Satu lagi, jangan pernah remehkan dia. Karena kamu gak akan pernah tau kehebatan dia dibalik itu semua.
Uni ditha adalah sahabat yang paling peduli. Dia gak pernah bisa terima kalau sahabatnya disakiti. Dari SMP, Uni selalu mendukung apapun kegiatan Wo Dwi. Saat aku jatuh, terpuruk, Uni selalu ada. Bukan hanya sekadar sebagai seorang teman yang selalu ada, tetapi juga selalu siap menceburkan diri nya ikut masuk ke dalam masalah.
Uni gak pernah bisa terima kalau ada orang yang nyakiti Wo Dwi, Uni akan marah kalo Wo Dwi diremehkan sama orang lain, dan Uni berani maju paling depan untuk membela Wo Dwi. Uni selalu seperti itu dari dulu sampai sekarang -semoga selalu begitu bahkan sampai nanti- -Maaf ya Uni kalau Wo sering merepotkan-
Kalau udah sayang sama orang, Uni Ditha gak akan tanggug-tanggung kasih apresiasi buat orang yang dia sayangi. Entah itu keluarga, sahabat, bahkan orang yang dia suka.

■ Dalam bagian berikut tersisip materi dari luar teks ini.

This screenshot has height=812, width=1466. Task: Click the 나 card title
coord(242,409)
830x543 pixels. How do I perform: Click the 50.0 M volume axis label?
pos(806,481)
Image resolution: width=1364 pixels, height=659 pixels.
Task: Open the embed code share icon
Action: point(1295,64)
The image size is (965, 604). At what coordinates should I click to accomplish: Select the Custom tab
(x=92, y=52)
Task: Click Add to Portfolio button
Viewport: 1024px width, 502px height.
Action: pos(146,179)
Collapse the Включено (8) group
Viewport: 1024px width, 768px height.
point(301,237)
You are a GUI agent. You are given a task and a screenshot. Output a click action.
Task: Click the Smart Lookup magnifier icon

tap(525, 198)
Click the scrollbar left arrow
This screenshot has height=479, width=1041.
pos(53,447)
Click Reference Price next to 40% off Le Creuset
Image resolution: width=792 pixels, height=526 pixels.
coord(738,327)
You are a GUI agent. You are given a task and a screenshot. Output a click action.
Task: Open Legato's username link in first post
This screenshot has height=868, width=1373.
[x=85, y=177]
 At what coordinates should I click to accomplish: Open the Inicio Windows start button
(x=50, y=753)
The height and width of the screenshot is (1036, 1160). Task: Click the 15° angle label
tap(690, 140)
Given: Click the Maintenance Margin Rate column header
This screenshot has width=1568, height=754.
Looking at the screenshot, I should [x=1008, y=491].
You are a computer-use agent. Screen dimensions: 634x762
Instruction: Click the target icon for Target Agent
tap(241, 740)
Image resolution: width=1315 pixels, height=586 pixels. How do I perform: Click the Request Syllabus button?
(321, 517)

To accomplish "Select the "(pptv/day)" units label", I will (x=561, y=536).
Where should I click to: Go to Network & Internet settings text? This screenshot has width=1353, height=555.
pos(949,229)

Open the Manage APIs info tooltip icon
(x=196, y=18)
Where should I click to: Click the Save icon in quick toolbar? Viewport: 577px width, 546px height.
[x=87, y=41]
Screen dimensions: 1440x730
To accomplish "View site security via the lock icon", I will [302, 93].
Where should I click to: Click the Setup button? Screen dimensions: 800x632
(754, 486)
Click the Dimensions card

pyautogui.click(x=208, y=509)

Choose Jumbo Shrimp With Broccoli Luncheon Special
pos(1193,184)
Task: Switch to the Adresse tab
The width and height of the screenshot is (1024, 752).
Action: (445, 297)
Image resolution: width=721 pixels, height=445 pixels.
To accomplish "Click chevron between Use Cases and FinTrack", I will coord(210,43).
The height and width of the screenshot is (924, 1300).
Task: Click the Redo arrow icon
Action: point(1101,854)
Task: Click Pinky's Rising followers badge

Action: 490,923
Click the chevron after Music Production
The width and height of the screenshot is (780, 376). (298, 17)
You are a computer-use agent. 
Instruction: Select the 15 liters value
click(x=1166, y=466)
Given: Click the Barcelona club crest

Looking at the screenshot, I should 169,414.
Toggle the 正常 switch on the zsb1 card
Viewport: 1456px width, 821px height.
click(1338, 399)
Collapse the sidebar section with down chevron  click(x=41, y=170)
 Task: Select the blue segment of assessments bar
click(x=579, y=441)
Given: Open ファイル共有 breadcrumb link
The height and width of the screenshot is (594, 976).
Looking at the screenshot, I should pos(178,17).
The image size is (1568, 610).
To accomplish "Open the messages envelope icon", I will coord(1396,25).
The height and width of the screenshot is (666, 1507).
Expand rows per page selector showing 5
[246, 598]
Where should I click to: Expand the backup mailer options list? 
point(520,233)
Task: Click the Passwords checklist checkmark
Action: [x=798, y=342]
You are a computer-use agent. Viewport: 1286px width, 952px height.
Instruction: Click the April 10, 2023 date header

Ingat waktu Uni terima Universitas Airlangga, dan wo belum terima Universitas manapun saat itu? Rasanya bangga dengan Uni. Sesukses apapun Uni, hebatnya Uni gak pernah ngelupain temen. Uni gak pernah tega ninggalin temen sendirian, bahkan saat teman sedang jatuh. Masih ingat jelas di memori, saat itu Uni selalu menyempatkan waktu untuk datang ke rumah. Uni datang membawa sejuta semangat. Semoga Uni selalu seperti itu ya. Selalu peduli dengan orang lain. Karena kebaikan apapun yang Uni lakukan, InsyaAllah akan dibalas dengan kebaikan juga.
Rasanya baru kemarin kita SMP ya Uni. Gak kerasa kita sekarang adalah mahasiswi tingkat akhir yang sedang berjuang dengan skripsi kita masing-masing.
Walaupun kita terpisah jarak Jogja - Surabaya, tapi rasanya gak pernah jauh dari Uni.

Sukses terus ya Uni. Dimanapun berada, semoga Uni selalu bahagia. Kalau ada masalah apapun jangan dipendem sendiri, inget Uni masih punya sahabat dan keluarga untuk berbagi.